Cour d'Appel de Paris, 22 octobre 2015, n°14/03665.
Autorité de la concurrence, Communiqué de presse, 18 novembre 2015
La Lettre économique NomoS n°150
[CONTRATS / DISTRIBUTION]
La connaissance de l'action du ministre est réservée aux juridictions françaises
Le Tribunal de commerce de Paris a été saisi par le ministre de l’économie de la validité de
différentes dispositions du contrat-type proposé par la société de droit néerlandais Booking.com
BV aux hôteliers français, au regard de l’article L.442-6 du Code de commerce, et plus
précisément de la prohibition du déséquilibre significatif et des clauses de parité tarifaire. Bien
que le contrat-type soit soumis au droit néerlandais et comporte une clause attributive de
compétence aux juridictions d’Amsterdam, le Tribunal a, par un jugement du 24 mars 2015,
retenu sa compétence et estimé que les dispositions litigieuses devraient s’apprécier au regard du
droit français.
Saisie d’un contredit, la Cour d’appel de Paris a confirmé par arrêt du 15 septembre 2015 l’analyse
et la solution retenues par le Tribunal sur la compétence.

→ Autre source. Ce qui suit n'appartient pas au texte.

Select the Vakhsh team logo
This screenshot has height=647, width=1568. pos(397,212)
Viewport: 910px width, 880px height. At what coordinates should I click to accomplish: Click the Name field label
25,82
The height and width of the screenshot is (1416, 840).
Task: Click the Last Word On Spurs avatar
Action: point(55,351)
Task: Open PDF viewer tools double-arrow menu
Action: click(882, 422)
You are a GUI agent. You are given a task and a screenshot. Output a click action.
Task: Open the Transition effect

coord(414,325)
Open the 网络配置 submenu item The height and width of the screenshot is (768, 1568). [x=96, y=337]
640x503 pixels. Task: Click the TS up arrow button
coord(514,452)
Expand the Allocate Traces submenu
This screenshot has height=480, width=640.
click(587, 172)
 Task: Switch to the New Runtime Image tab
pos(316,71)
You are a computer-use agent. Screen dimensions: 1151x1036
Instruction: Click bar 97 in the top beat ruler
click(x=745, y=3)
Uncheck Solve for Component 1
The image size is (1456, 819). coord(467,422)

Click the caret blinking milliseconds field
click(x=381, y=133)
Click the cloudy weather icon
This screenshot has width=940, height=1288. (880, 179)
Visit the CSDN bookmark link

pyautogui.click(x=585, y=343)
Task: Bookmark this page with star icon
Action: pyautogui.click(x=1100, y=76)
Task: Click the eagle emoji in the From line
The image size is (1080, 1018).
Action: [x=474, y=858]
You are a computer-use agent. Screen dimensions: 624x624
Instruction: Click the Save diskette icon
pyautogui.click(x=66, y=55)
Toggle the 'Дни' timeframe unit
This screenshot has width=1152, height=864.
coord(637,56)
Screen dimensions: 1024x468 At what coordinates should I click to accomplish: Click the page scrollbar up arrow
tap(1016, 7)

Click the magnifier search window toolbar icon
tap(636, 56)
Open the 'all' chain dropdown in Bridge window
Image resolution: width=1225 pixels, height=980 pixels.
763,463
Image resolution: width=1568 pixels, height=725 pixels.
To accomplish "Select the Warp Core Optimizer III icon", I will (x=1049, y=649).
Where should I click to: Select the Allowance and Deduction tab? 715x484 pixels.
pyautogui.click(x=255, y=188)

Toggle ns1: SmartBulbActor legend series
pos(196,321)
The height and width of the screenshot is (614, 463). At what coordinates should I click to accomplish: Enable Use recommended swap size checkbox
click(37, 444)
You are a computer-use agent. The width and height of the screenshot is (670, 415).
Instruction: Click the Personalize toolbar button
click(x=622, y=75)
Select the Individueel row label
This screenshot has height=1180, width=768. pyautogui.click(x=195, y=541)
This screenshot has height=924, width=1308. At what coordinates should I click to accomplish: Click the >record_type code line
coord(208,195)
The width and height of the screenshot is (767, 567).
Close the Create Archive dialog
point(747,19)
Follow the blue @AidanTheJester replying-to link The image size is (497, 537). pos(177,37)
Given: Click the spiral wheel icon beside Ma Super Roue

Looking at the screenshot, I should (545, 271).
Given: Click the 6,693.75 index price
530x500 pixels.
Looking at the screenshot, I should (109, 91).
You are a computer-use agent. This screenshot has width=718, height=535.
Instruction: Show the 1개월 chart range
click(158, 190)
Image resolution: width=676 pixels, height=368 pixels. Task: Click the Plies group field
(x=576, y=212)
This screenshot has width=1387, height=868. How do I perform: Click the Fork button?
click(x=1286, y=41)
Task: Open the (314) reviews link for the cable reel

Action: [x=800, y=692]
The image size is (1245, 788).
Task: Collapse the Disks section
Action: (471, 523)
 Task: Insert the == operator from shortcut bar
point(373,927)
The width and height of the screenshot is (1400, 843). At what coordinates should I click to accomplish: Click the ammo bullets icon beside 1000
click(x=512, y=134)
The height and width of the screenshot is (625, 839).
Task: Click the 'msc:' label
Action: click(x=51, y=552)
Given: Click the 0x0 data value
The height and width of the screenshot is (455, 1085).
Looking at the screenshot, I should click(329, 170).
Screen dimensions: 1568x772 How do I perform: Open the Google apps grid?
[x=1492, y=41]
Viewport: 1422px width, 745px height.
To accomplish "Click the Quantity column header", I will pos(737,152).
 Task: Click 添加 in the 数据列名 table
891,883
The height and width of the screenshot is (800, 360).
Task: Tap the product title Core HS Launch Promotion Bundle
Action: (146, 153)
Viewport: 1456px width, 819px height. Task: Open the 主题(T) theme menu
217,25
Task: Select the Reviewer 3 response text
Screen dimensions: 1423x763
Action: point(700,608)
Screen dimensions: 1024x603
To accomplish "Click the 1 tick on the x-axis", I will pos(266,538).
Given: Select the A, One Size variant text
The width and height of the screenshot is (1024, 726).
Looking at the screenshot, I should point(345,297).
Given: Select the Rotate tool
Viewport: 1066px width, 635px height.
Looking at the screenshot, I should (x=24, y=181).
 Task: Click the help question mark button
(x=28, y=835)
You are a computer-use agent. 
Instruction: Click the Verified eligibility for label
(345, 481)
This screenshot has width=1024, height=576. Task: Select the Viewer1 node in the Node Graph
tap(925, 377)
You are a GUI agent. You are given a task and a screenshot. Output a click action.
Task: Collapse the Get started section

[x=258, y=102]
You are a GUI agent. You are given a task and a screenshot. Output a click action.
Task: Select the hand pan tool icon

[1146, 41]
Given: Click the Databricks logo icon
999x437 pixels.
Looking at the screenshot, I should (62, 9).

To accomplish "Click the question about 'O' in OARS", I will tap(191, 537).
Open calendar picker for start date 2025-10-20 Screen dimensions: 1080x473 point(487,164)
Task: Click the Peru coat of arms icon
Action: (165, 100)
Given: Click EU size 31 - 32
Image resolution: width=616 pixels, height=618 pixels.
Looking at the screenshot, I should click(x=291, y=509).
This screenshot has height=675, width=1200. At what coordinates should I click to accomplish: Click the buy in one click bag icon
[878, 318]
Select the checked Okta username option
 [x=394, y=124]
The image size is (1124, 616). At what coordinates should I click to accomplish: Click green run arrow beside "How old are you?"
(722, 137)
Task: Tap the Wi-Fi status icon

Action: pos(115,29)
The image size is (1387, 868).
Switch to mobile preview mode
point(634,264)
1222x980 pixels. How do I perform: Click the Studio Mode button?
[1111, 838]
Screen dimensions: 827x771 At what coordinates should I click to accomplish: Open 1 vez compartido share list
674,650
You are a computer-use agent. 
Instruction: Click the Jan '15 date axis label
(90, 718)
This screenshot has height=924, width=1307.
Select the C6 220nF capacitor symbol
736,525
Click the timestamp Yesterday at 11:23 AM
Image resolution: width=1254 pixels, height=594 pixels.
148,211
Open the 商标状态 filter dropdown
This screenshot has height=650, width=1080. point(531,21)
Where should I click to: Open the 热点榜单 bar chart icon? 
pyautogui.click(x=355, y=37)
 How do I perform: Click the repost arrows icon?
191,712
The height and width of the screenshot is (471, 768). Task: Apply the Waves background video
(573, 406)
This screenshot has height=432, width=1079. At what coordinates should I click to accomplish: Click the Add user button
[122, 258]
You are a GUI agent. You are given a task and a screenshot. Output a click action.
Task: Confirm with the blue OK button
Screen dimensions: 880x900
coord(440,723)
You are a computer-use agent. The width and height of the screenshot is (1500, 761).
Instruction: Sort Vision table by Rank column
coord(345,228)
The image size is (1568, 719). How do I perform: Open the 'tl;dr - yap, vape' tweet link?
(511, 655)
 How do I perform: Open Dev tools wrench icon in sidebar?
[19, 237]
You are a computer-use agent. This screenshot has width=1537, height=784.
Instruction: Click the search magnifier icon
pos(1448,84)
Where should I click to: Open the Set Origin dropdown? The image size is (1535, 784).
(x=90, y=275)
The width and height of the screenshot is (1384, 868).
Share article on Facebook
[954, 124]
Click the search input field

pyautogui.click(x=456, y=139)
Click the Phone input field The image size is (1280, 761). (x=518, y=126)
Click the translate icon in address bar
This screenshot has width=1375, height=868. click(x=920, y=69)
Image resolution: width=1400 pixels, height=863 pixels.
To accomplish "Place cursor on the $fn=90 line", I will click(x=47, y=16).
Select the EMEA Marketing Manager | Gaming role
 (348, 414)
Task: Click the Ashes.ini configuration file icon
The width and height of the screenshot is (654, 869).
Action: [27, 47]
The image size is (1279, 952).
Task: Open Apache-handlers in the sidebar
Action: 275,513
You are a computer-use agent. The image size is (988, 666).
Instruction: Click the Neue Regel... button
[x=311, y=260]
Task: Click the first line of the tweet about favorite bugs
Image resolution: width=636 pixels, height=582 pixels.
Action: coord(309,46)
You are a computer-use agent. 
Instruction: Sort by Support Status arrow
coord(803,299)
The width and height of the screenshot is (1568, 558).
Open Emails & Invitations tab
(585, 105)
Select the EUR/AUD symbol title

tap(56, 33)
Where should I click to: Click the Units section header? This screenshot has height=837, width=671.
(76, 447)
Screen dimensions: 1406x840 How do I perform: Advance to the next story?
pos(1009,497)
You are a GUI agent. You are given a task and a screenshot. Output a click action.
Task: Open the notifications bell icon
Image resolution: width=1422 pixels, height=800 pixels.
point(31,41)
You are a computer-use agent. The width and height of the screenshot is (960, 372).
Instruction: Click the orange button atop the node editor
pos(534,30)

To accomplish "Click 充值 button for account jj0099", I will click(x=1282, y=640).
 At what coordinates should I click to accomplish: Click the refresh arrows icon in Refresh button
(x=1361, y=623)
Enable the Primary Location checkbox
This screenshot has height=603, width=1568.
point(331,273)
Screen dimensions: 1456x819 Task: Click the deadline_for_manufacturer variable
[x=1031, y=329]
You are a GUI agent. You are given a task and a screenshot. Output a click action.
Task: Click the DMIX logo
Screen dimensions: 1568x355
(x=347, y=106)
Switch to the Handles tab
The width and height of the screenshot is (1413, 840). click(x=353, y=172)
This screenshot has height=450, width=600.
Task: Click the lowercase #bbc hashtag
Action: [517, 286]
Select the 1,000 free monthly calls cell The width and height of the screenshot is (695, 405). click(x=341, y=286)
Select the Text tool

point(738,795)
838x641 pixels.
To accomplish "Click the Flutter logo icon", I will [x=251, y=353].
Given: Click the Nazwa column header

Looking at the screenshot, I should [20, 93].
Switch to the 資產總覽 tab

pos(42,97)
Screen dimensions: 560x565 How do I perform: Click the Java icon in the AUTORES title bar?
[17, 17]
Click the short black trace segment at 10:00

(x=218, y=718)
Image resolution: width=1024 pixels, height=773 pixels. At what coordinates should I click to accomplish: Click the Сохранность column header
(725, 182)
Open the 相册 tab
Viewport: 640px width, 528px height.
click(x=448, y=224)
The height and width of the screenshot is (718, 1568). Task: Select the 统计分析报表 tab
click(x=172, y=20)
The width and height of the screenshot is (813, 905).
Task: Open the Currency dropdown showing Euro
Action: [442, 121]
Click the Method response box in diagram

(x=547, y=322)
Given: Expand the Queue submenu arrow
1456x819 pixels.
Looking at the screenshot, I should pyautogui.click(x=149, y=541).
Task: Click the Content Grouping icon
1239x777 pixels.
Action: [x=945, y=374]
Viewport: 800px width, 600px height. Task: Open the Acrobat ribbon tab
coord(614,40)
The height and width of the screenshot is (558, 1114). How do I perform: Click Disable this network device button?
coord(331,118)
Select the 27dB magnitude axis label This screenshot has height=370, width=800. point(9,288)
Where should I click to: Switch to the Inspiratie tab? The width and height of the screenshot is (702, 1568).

Elle relève ainsi que l’action ouverte au ministre par l’article L.442-6-III du Code de commerce
lui est attribuée dans le cadre de sa mission de gardien de l’ordre public économique, qu’elle vise à
la protection du marché et de la concurrence, et qu’il s’agit d’une action autonome de celle des
contractants lésés, distincte du fait de son objet de défense de l’intérêt général.
Elle en déduit que la connaissance de cette action est, au regard de sa nature et de son objet,
réservée aux juridictions françaises, le fait que le siège de la société Booking.com soit situé aux
Pays-Bas et que le fait dommageable serait intervenu audit siège étant indifférent.
La Cour renvoie donc les parties devant le Tribunal afin qu’il soit statué sur le fond.